▸ Task to complete
Within the records below, repeat each line exactly but keep every picture out of the copy.

Start of Block

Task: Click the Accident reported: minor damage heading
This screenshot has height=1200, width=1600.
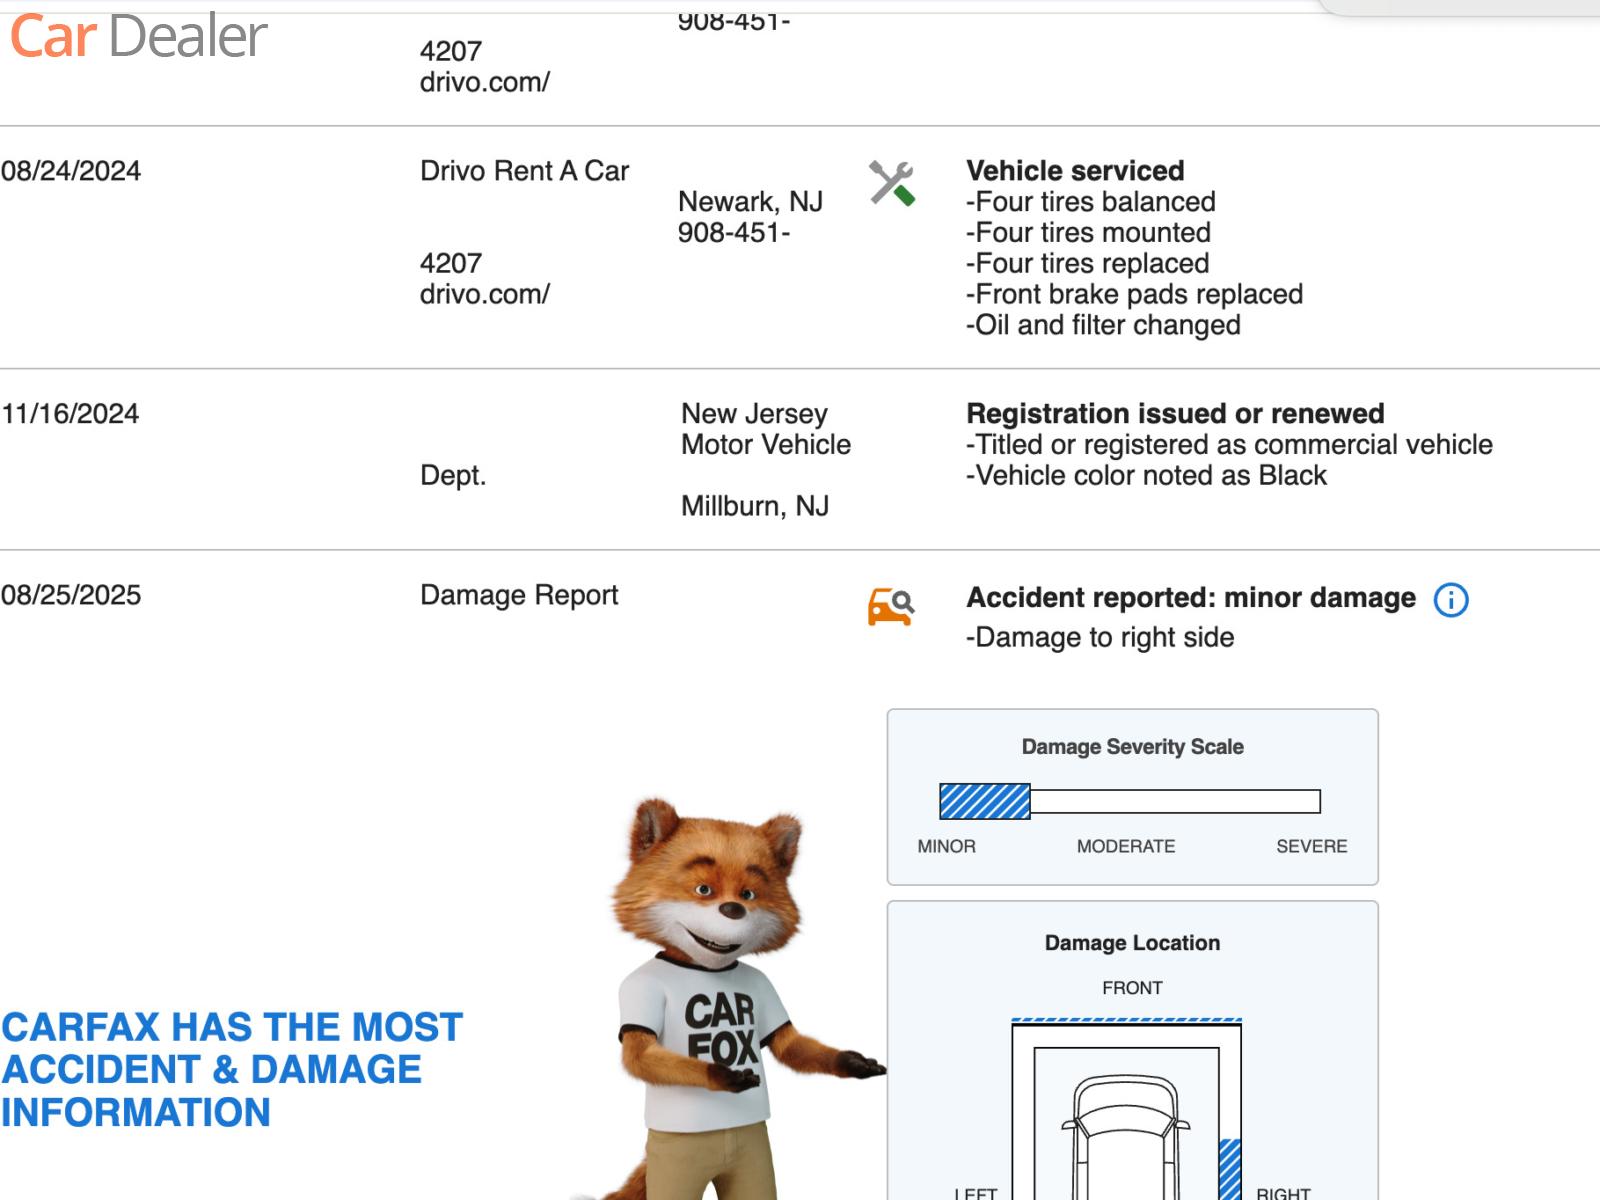Action: 1190,598
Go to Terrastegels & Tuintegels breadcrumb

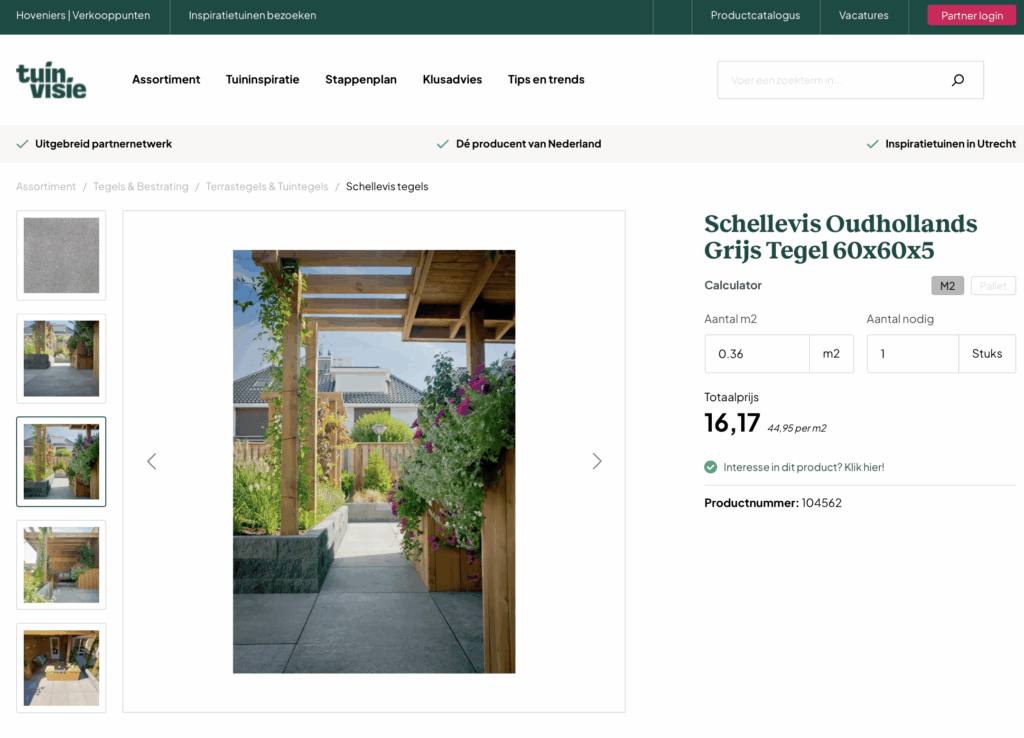(x=267, y=187)
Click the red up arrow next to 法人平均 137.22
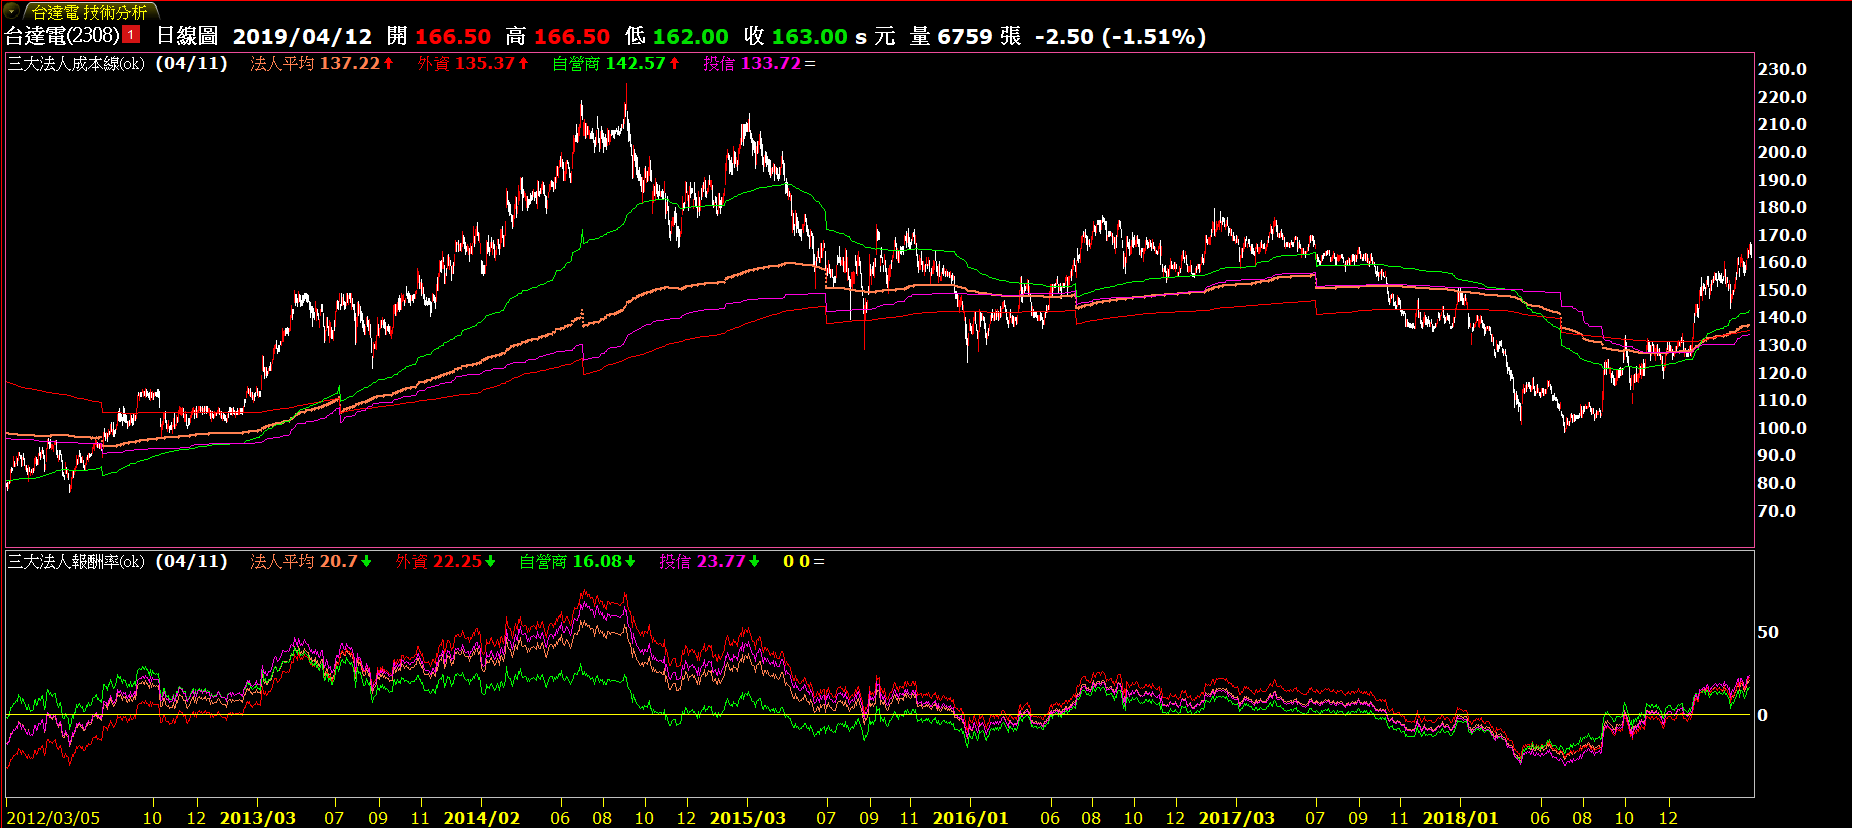 [388, 63]
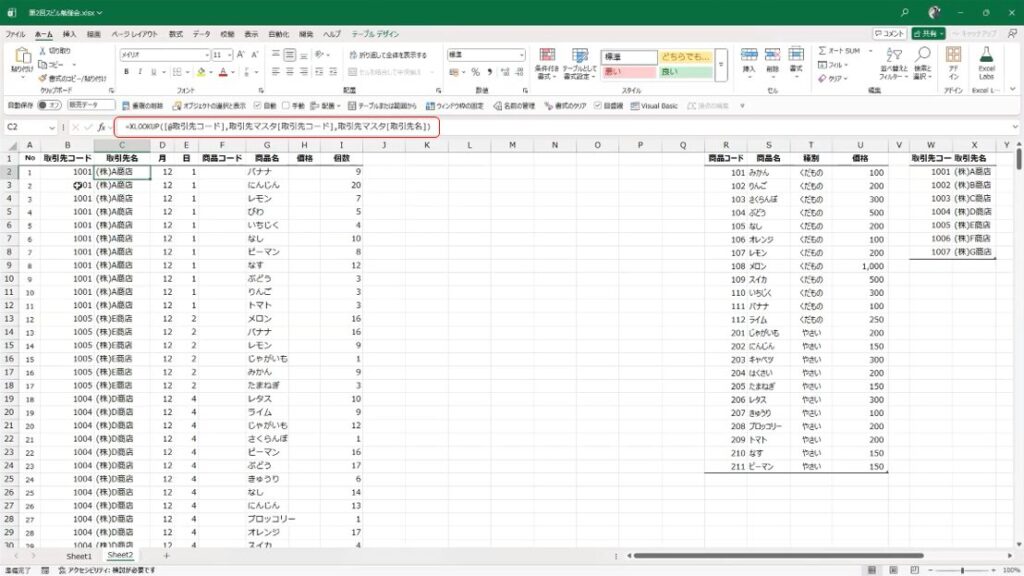Screen dimensions: 1024x576
Task: Click the 共有 share button
Action: coord(930,34)
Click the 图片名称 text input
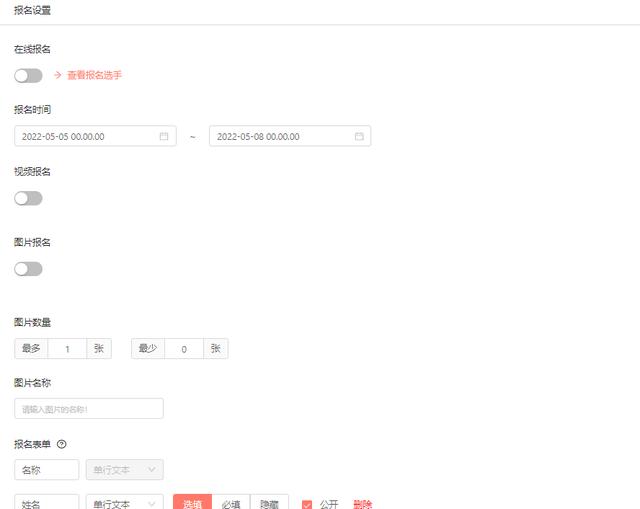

End of Block

▸ Output of the exercise
Task: Click the Accident reported: minor damage heading
This screenshot has height=1200, width=1600.
Action: 1190,598
Go to Terrastegels & Tuintegels breadcrumb

(x=267, y=187)
Click the red up arrow next to 法人平均 137.22
 [388, 63]
Screen dimensions: 1024x576
Task: Click the 共有 share button
Action: coord(930,34)
Click the 图片名称 text input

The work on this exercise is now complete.